Volunteers also visited her home recently, giving her children 100 yuan each and a pile of new clothes. 

“I was out that day. When I returned home in the evening, my daughter told me a woman came and called her ‘baby’. She also gave her confectionery,” Jiang said. “My children were all elated with their gifts.” 

Jiang Zhonghui at home with her parents-in-law and her three children. Photo: Alice Yan

But villagers said Wang’s family was not even the poorest in Zhuanshanbao, and local official’s told The Paper, a mainland news website, its living standard was above average for the village.

The six-member Chen family, which appeared among the poorest in the village, said they had not benefited from Fuman’s fame.

Volunteers had not visited their home, a 10-minute walk from Fuman’s house, a disappointed Chen Renzhen said. 

“My son didn’t get the 500 yuan from the school either, because he dropped out last October after he got injured in the face from a fight with his friends,” she said. “We didn’t receive any benefits.” 

An elderly villager guarding the entrance to Fuman’s school said he was not surprised many people had been neglected, despite the outpouring of donations the media attention had brought. 

“Fuman’s family isn’t even the poorest in the village,” he said with a shrug. “And there are dozens of other pupils who walk a far longer distance to school every day than he does. Many children take double the time Fuman takes to get to school. 

“His situation is just too common in our village.” 

The entrance to Wang Fuman’s school in Zhuanshanbao village. Photo: Tom Wang

However, Jiang said Fuman’s fame had benefited the whole village, with the media attention prompting the authorities to order the local power company to finally connect electricity to new, government-subsidised houses. 

The building of the new houses was commissioned by the local authorities in a bid to move families in the isolated village closer to road access. 

Zhuanshanbao had been isolated from the outside world for decades until early last year, when a concrete road was built to connect the village to the nearest town, Xinjie. Some of the villagers’ old mud houses are about an hour’s walk from the new road, while the new houses are much closer.

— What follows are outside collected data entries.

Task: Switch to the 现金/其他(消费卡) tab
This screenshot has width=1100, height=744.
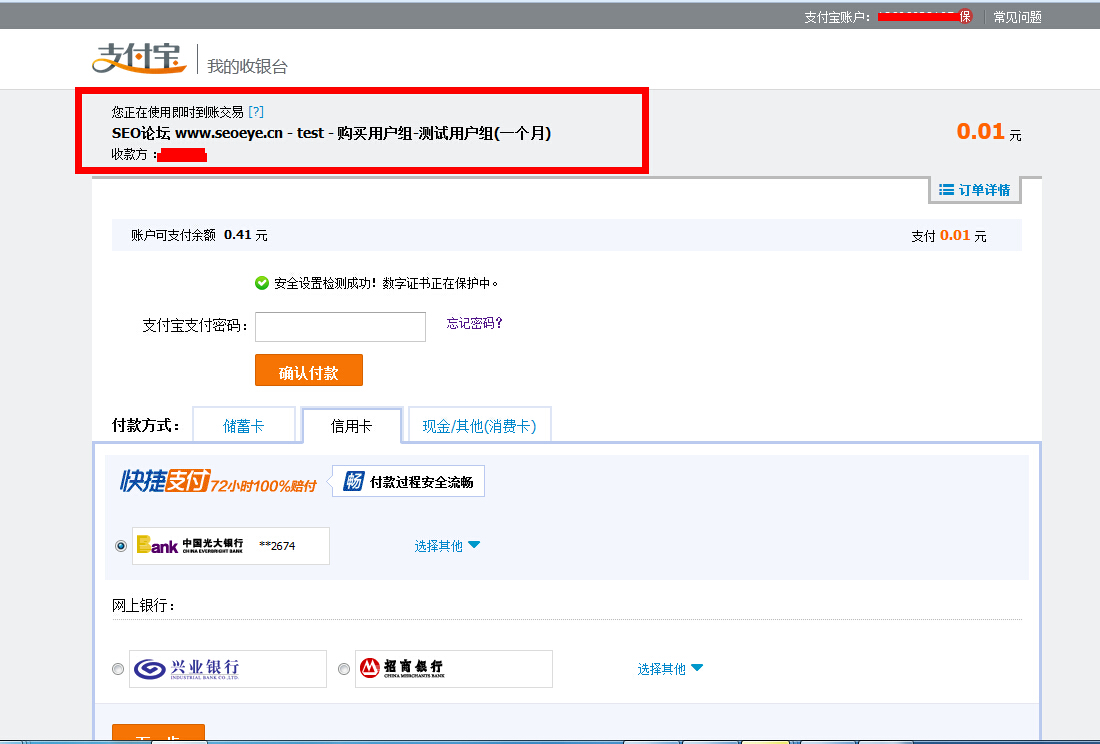Action: tap(479, 426)
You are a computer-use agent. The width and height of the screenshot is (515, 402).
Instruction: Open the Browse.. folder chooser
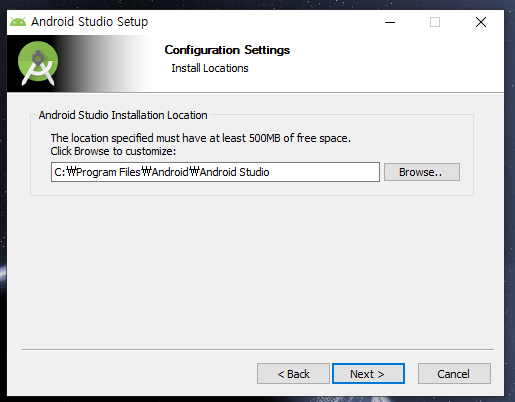click(422, 172)
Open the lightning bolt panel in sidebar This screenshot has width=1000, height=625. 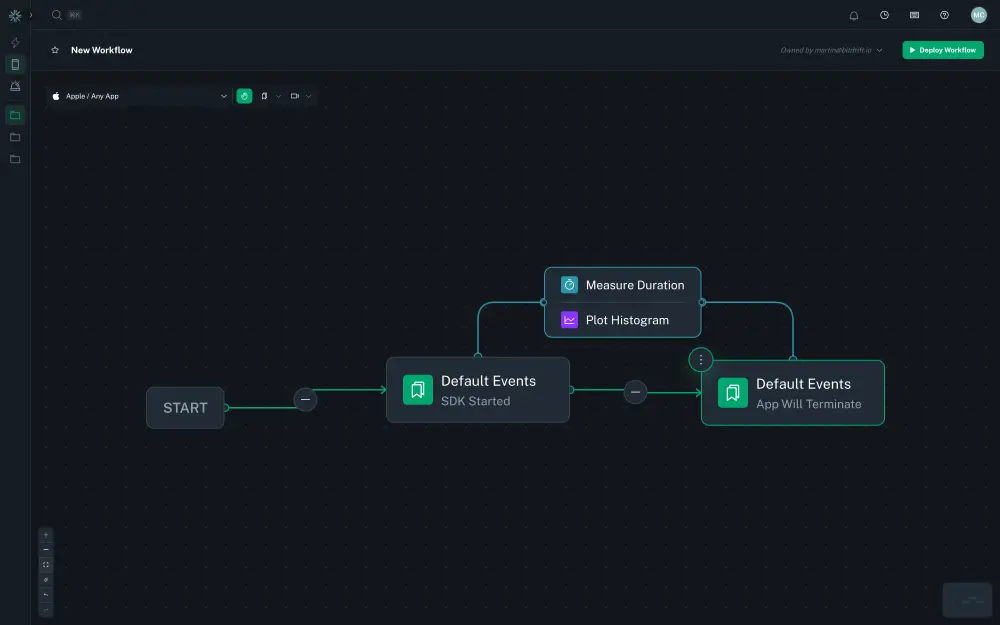tap(15, 42)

The authorities gave each household 40,000 yuan to subsidise the building of the new houses, but Wang’s house cost 140,000 yuan – putting him in 70,000 yuan debt after he spent 30,000 yuan of his life savings. 

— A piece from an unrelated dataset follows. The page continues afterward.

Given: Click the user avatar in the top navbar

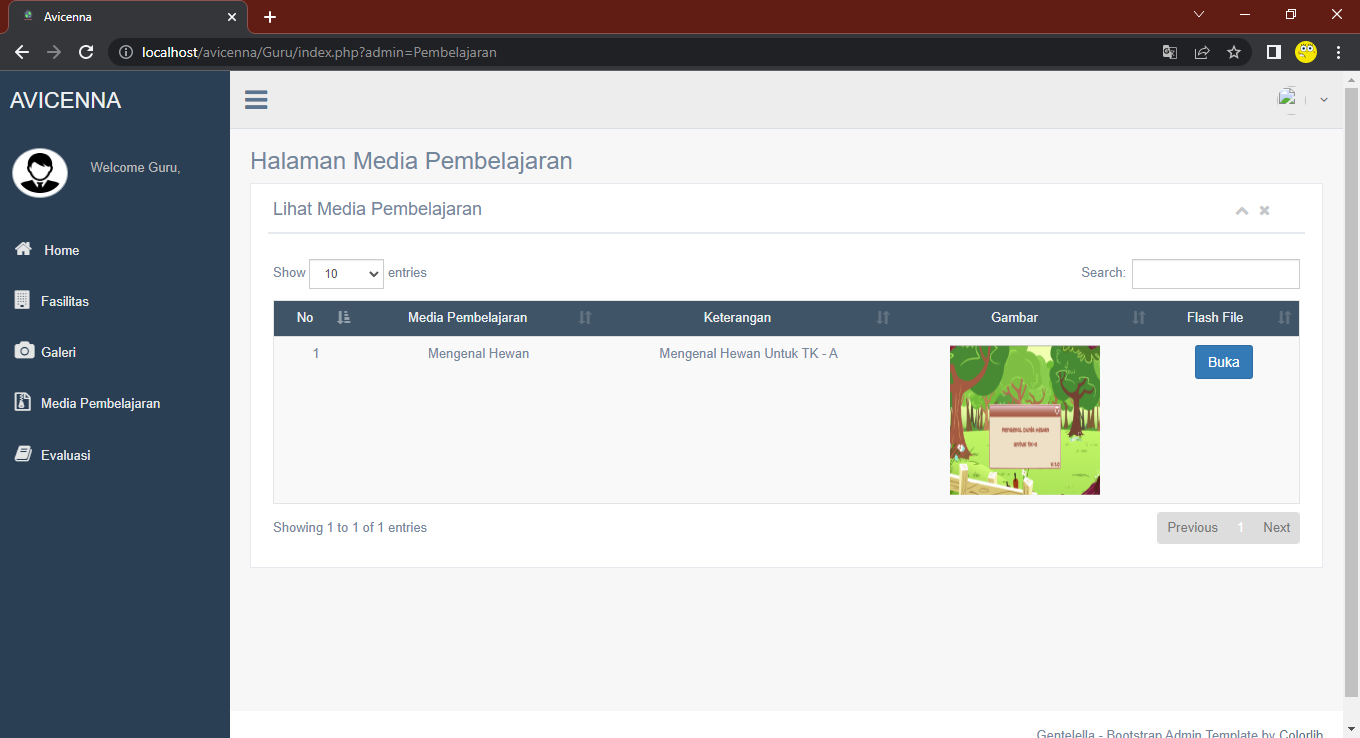Looking at the screenshot, I should [x=1289, y=98].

The house has no door or windows, and he cannot afford to furnish it. “I don’t have money to decorate it, so we can’t move to my new house,” Wang said.

Ludian is one of China’s 600 or so state-recognised “poverty counties”, of which there are 88 in Yunnan alone. Some 4.47 million people in the province live below the poverty line – meaning their per capita income is less than 2,300 yuan a year, Farmers’ Daily, a newspaper affiliated with the Ministry of Agriculture, reported in October.

“It’s an uphill battle for Yunnan to wipe out poverty,” provincial party secretary Chen Hao was quoted as saying in the report. “There are 27 counties and 3,539 villages in Yunnan classified as living in extreme poverty … there are various reasons for destitution and it’s very difficult for all these places to eradicate poverty.” 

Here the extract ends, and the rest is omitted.